5. Il résulte des pièces produites par le préfet du Nord, postérieurement à l'introduction de la requête qu'une attestation de prolongation d'instruction de la demande de renouvellement de titre, valable du 5 mars 2025 au 4 septembre 2025, a été délivrée à M. B. Eu égard à la durée en l'espèce et aux effets d'un tel document, et en particulier s'agissant de la possibilité pour lui de se déplacer dans l'espace Schengen, de travailler et de percevoir les droits sociaux attachés à sa qualité de bénéficiaire de la protection subsidiaire, la délivrance à l'intéressé d'une attestation de prolongation d'instruction l'autorisant à travailler, renverse la présomption d'urgence. Si le requérant fait valoir que l'urgence demeure en raison du caractère précaire de ce document, il n'apporte aucun élément de nature à démontrer qu'il est concrètement privé d'accès aux droits du fait de la détention d'une simple attestation ou risque de ce fait une interruption dans la justification de ces droits. Par suite, il n'est pas établi que la décision attaquée préjudicie de manière grave immédiate à la situation personnelle du requérant. En l'état de l'instruction, la condition d'urgence n'est donc pas remplie.

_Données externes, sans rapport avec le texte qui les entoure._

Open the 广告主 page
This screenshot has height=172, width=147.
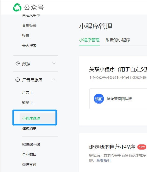[28, 93]
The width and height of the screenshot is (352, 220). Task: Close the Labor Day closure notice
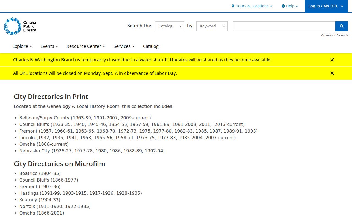click(332, 73)
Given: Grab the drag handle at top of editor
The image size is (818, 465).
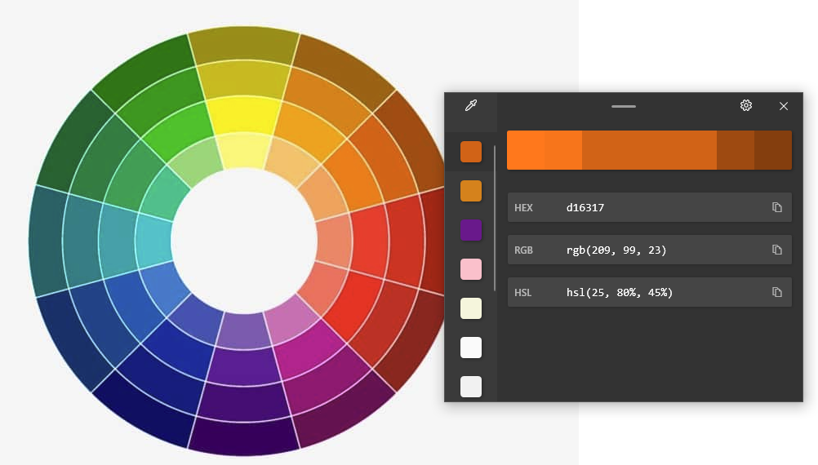Looking at the screenshot, I should coord(624,106).
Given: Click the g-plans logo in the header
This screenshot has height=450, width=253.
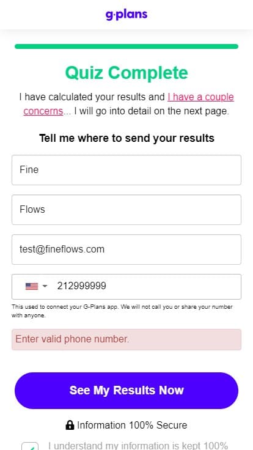Looking at the screenshot, I should tap(127, 14).
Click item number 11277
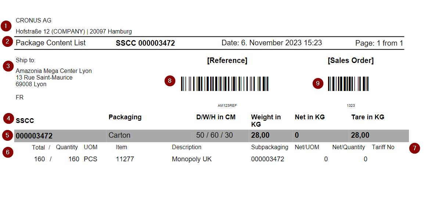 point(125,159)
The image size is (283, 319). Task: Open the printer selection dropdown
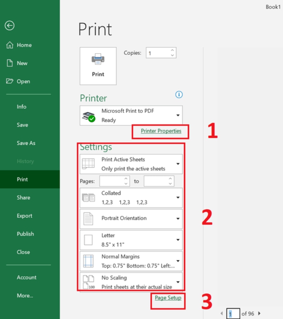(179, 114)
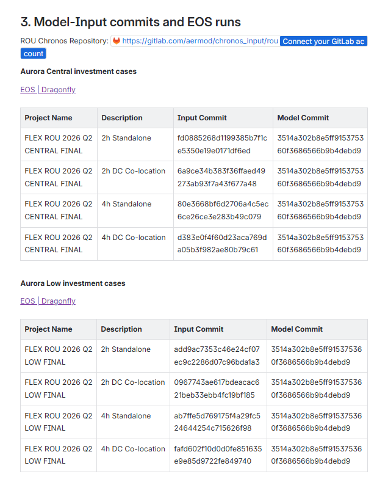Click input commit d383e0f4f60d23aca769d cell
388x485 pixels.
223,244
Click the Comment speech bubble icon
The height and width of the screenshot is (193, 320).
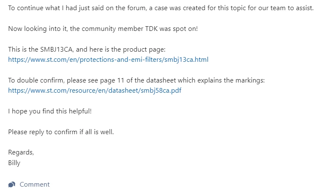(x=11, y=185)
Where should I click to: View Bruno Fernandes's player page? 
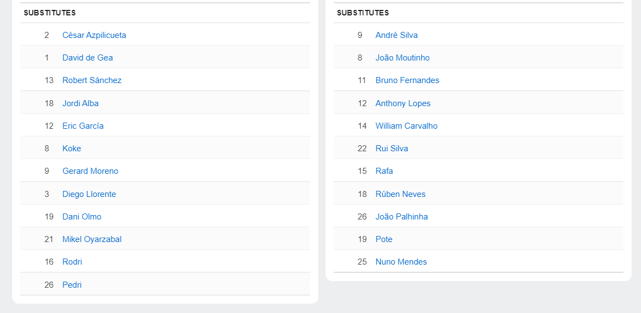pyautogui.click(x=408, y=80)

6. Il résulte de ce qui précède, et sans qu'il y ait lieu de se prononcer sur les conclusions relatives à l'existence d'un doute sérieux sur la légalité de la décision contestée, que les conclusions de M. B présentées sur le fondement de l'article L. 521-1 du code de justice administrative doivent être rejetées.

Sur les frais liés au litige :

7. Les dispositions des articles L. 761-1 et 37 de la loi du 10 juillet 1991 font obstacle à ce que soit mise à la charge de l'État, qui n'est pas, dans la présente instance, partie perdante, la somme que demande le conseil du requérant sur leur fondement.

O R D O N N E :

Article 1er : M. B est admis, à titre provisoire, au bénéfice de l'aide juridictionnelle.

Article 2 : Le surplus des conclusions de M. B est rejeté.

Article 3 : La présente ordonnance sera notifiée à M. A B et au ministre de l'intérieur.

Copie en sera adressée pour information au préfet du Nord.

Fait à Lille, le 24 mars 2025.

Le juge des référés,

Signé

D. Perrin

La République mande et ordonne au ministre de l'intérieur en ce qui le concerne ou à tous commissaires de justice à ce requis en ce qui concerne les voies de droit commun contre les parties privées, de pourvoir à l'exécution de la présente ordonnance.